Some trucks had built miniature cardboard postal boxes on their vehicles – a not so subtle hint they mean to stay for a while.
There is a police presence – but mostly on the margins of the crowds. Demonstrators have defied warnings that people bringing fuel into the area face arrest.
A court order silenced loud honking from the trucks earlier this week, granting respite to downtown residents aggravated by the noise.
But some residents fed up with the noise and the disruption have accused police of idling by and allowing an occupation. Some businesses – including a major shopping centre – have closed their doors or have seen a drop in traffic.
While many of the demonstrators have been peaceful, residents have told the BBC they have been shouted at for wearing masks, and had trouble getting to and from work.
“We don’t terrorise people and confront people wearing masks or barge into businesses try to harass and intimidate the staff,” says Marika Morris. “This is not what we do to express our political views.”
If the Ottawa protest has caused maximum community disturbance, then the Windsor protest has caused maximum economic chaos by shutting down one of the country’s major trade arteries, the Ambassador Bridge, which connects Windsor with Detroit.
More than $323m (£238m) in goods crosses that bridge every day, and for nearly a week, not a dollar has made it to the US.
Almost half of that is just from the trade of car parts, says Flavio Volpe, president of the Automotive Parts Manufacturers Association. He does not mince words when it comes to the protest.

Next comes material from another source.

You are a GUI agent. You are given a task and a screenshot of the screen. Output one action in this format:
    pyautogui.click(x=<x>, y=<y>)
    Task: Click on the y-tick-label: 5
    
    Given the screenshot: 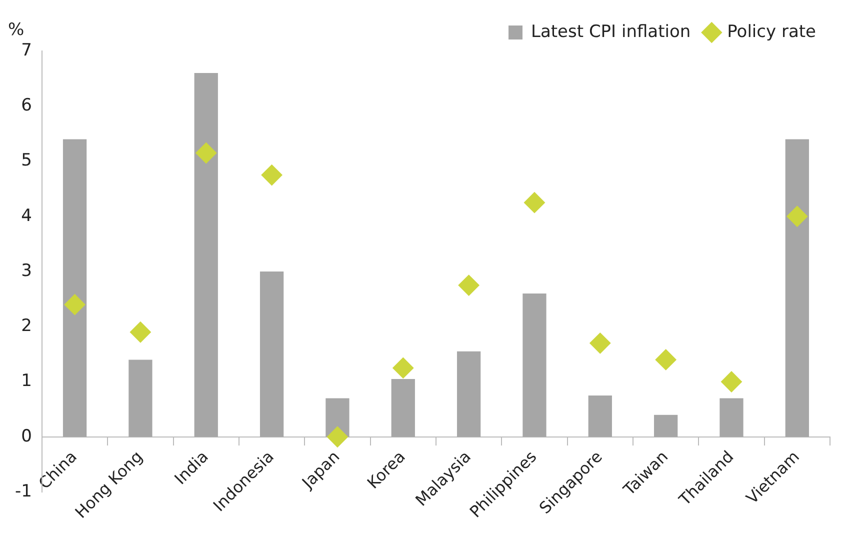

“In Windsor we have at its core, several dozen people who are macroeconomically illiterate and absolutely disrespectful of their own community, that they would imperil the economy of the region to make a point,” he said. “Never has a tantrum cost so many people so much.”
Despite these economic costs and concerns raised by Washington, Justin Trudeau has said he has no plans to send in the military.
But while French police fired tear gas to prevent their own Freedom Convoy from advancing, that’s a tactic Windsor police don’t seem to want to use. “It will take as long as it takes,” Deputy Chief Bellaire said. “I’m not giving them a timeline.”
One thing working in police’s favour is Mother Nature.
With temperatures dropping to -17C (1.4 F) overnight, it will not be a pleasant evening for those trying to tough it out.